Smartphone dan Relasi Sosial




Di gedung C, fakultas seni pertunjukan Institut Kesenian Jakarta (IKJ), seorang koreografer muda, Rica O Darmawan (26) menggelar pementasan tari kontemporer bertajuk “Ponsel Pintar, Manusia Bodoh” pada Jumat (27/02) malam.

Saat memasuki ruang pertunjukan penonton disambut dengan suara gemuruh jalanan aspal yang dilewati berbagai kendaraan bermotor. Di temaram lampu terlihat seorang penari seolah tertidur di atas scaffolding setinggi tiga meter. Lalu perlahan bergerak bangkit, dan melompat ke scaffolding yang lebih rendah. Selang beberapa menit muncul satu penari yang melompat-lompat dan bergelantungan di scaffolding layaknya seekor kera. Seperti biasa, beberapa karya koreografi Rica selalu memadukan seni tari dengan teater. Para penari tiba-tiba berlari cepat menggeser scaffolding membersihkan panggung, lalu berguling-guling, menjatuhkan tubuhnya dan bangkit kembali.

**Ketentuan Tugas**
1. Tuliskan kembali secara lebih ringkas paragraf dalam teks tentang pementasan tari yang diawali “Saat memasuki ruang pertunjukan” tanpa menghilangkan fakta utamanya.
2. Lanjutkan teks tentang pementasan tari “Ponsel Pintar, Manusia Bodoh” mulai dari bagian terakhir yang ditampilkan.
Data pada bagian ini diambil dari sumber yang berbeda.

**Data yang Disediakan**
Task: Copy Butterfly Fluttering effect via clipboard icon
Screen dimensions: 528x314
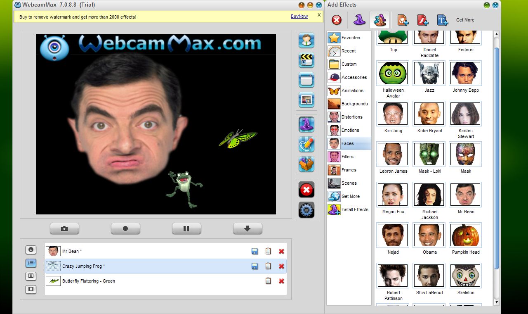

**Jawaban Setiap Tugas**
1. Penonton disambut suara gemuruh kendaraan di jalan aspal. Dalam cahaya temaram, seorang penari yang seolah tertidur di atas scaffolding setinggi tiga meter bangkit perlahan, lalu melompat ke scaffolding yang lebih rendah. Beberapa menit kemudian muncul penari lain yang melompat-lompat dan bergelantungan seperti kera. Seperti biasa, Rica memadukan tari dengan teater. Para penari lalu berlari menggeser scaffolding hingga panggung kosong, kemudian berguling, menjatuhkan tubuh, dan bangkit kembali.

2.
Tiba-tiba suara-suara ponsel yang meriuhkan itu seolah mengganggu kera-kera, yang merepresentasikan manusia. Akibat gadget yang egois, membuat manusia lebih asik dengan ponselnya sehingga mengikis rasa sosial dan menjadi manusia yang egois. Ketika kebutuhan berelasi dengan orang lain terpenuhi dengan gadget-nya, secara natural rasa empati dengan lingkungan sekitarnya menurun.

Muncul gerakan gemulai dengan wajah tertutup topeng, bergerak pelan dan teratur ke arah penonton dengan iringan musik yang mendamaikan jiwa, seolah pada titik tertentu manusia bosan dan jenuh dengan riuhnya teknologi ini, dan berubah menjadi sebuah refleksi.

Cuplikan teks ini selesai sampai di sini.